Я дал Василию деньги. Он медленно сосчитал и ушел. Вечером Василий не пришел.
На другой день утром Василий пришел пьяный, мрачный, без пальто.
– Что ты, – спрашиваю, – Василий?
Он сморщился и заплакал.
– Правда, правда, – говорил он, вытирая кулаком слезы. – Анафема я. Все деньга вчера кончил у барошника. И пальто. Думал – друг он мой, а он выпивоха, дочиста опил меня…
– Василий, – говорю я, – тебе, поди, неохота ехать в деревню?
– Нет, – сказал Василий, – это вы бросьте. Я правду говорю. Только вы Леньке скажите, чтобы на вокзал меня проводил и билет купил. В вагон посадит, ну, значит, я и поехал – и трешницу. Нет, трешницу много, два целковых, больше не давайте. А то бы от Троицы не вернуться… – как бы зашипев, засмеялся он. – У Троицы-то буфет… Эх, слабость, слабость!..
Встреча
Много я скитался по свету и не раз я видел весну в других странах. Но такой весны, как у нас в России – я нигде не видал.

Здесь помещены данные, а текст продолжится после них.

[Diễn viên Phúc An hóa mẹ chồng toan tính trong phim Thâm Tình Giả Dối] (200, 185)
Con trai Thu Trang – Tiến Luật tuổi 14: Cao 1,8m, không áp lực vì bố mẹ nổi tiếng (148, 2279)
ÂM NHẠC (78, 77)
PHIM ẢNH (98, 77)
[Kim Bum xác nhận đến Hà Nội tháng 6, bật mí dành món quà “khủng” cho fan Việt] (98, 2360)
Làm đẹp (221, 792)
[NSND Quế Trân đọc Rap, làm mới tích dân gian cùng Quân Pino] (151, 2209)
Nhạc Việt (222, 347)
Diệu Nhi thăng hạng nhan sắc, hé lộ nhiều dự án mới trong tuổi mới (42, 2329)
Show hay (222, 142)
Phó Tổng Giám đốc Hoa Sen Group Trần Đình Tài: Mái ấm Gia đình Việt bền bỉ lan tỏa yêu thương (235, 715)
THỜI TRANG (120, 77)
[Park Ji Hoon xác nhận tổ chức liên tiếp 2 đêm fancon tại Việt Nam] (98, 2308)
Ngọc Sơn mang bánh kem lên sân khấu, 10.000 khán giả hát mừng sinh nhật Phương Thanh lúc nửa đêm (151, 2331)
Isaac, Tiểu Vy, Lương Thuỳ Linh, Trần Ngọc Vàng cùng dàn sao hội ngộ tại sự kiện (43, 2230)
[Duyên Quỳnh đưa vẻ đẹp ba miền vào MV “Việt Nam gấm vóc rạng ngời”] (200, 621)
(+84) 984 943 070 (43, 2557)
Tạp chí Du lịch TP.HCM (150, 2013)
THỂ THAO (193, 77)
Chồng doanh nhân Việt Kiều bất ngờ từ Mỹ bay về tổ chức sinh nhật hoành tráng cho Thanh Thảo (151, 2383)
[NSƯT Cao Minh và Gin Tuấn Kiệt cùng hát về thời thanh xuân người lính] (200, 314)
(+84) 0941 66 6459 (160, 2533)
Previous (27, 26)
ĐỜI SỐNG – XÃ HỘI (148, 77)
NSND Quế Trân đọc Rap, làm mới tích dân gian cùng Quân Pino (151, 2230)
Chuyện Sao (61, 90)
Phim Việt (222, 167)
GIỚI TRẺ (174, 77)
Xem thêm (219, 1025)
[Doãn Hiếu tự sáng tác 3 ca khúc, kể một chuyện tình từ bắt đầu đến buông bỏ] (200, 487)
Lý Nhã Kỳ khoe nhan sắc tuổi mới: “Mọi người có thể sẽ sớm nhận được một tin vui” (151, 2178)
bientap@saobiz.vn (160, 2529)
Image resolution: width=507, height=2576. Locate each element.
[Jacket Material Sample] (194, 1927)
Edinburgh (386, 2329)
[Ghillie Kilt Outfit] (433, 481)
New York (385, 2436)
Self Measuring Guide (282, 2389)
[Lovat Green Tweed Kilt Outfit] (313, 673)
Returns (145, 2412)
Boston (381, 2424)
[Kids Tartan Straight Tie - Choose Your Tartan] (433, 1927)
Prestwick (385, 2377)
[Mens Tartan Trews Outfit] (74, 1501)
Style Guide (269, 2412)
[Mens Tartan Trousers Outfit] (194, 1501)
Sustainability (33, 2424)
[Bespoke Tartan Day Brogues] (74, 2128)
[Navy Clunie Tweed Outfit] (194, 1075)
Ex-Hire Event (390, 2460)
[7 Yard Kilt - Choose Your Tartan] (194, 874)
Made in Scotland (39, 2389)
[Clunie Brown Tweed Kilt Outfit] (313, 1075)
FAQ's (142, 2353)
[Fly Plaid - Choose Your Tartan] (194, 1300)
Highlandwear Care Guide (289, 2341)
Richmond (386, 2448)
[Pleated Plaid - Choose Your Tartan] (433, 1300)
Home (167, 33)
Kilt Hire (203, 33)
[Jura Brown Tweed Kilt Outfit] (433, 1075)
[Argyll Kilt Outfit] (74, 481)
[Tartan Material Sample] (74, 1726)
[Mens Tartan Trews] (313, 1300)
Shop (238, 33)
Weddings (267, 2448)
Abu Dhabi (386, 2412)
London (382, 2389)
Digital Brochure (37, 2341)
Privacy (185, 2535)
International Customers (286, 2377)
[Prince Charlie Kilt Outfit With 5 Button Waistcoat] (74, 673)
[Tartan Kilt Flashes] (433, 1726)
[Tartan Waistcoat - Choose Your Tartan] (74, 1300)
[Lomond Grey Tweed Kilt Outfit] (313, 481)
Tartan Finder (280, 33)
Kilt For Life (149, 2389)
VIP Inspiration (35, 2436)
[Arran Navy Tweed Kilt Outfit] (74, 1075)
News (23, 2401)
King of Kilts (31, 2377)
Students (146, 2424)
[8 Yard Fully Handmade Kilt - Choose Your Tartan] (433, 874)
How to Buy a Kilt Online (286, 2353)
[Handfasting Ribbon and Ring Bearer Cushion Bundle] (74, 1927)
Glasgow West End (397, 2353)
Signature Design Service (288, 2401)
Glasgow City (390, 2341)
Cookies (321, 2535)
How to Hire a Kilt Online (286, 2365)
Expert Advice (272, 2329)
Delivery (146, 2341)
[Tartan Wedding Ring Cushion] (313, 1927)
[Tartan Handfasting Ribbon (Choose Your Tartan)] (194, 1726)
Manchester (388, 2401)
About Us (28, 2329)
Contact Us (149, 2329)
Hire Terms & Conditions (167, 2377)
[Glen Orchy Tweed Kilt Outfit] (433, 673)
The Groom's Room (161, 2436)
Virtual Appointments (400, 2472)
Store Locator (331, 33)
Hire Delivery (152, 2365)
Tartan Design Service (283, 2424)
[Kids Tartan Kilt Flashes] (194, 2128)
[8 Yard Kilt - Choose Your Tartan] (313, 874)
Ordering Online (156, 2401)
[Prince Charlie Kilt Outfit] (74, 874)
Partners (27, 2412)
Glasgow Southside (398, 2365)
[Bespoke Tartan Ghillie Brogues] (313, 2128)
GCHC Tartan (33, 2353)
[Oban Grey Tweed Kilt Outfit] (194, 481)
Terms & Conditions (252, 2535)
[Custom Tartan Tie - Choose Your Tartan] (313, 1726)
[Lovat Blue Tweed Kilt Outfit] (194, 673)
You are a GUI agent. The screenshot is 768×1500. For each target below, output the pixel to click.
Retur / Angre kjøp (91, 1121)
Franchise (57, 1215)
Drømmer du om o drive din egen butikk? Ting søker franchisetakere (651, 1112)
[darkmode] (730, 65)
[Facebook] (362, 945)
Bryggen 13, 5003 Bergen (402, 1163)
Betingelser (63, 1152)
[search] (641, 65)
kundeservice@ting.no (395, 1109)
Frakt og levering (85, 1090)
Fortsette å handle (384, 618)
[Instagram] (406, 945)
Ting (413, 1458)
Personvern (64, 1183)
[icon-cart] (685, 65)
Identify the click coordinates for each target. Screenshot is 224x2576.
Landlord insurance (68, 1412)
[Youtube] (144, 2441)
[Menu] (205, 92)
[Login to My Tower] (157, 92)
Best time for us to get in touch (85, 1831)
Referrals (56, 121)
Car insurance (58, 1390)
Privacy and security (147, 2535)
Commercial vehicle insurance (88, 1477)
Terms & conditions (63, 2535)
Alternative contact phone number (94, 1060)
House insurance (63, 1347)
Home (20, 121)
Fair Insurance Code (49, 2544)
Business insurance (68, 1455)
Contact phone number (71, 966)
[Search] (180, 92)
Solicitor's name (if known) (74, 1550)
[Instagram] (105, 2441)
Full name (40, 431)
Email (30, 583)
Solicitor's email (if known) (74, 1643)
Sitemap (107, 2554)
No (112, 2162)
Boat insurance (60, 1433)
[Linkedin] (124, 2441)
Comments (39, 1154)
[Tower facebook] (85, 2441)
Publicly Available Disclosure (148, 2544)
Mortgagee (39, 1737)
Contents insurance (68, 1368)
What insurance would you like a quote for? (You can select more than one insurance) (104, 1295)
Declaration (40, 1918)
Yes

Москва. Я смотрю в окно моей мастерской, и мне в окно видна разлившаяся Москва-река. Чудно и торжественно. На берегу стоит Кремль – соборы, башни, – как будто бы какая-то давняя дивная сказка. За Кремлем гаснет розовая заря. Галки носятся в вечернем небе, то стаями поднимаясь кверху, то быстро опускаясь к самой земле, с каким-то особым радостным криком. В их полетах есть какой-то праздник, птичий бал.
В реке, в талой грязной дороге, в движении народа, идущего через мост, в зажигающихся к вечеру уличных фонарях, во всем окружающем чувствуется весна.
Странно, я видел много стран. И нигде нет такого отрадно-печального чувства, необычайного замана, глубокой красоты, мечты тревожной, как в весеннем вечере России. Это чувствовалось именно в Москве и ее окрестностях. В Петербурге другая весна.
Потемнело в моей мастерской, а в окнах еще лежит свет зари вечерней. Как-то отрадно и грустно мне, и я думаю – пойду по берегу к Бабьегородской плотине на Москва-реку.
На окраине Москвы деревянные дома, с одинаковым рядом окон. У ворот на лавочках сидят обыватели, женщины в ситцевых платках, какой-то телеграфист, мужики с дровяного склада. Все лущат подсолнух, смотрят вдаль, на Москва-реку. А вдали церковь, какое-то казенное здание, институт или богадельня, а перед набережной ряд тумб. Проезжает извозчик, похлестывая убогую лошаденку, сидит какая-то женщина, везет клетку с канарейкой. И опять пустая улица. Городовой с книжкой ведет какого-то оборванца. И всё как-то просто. И во всем, в природе и людях, чувствуется щемящая радость.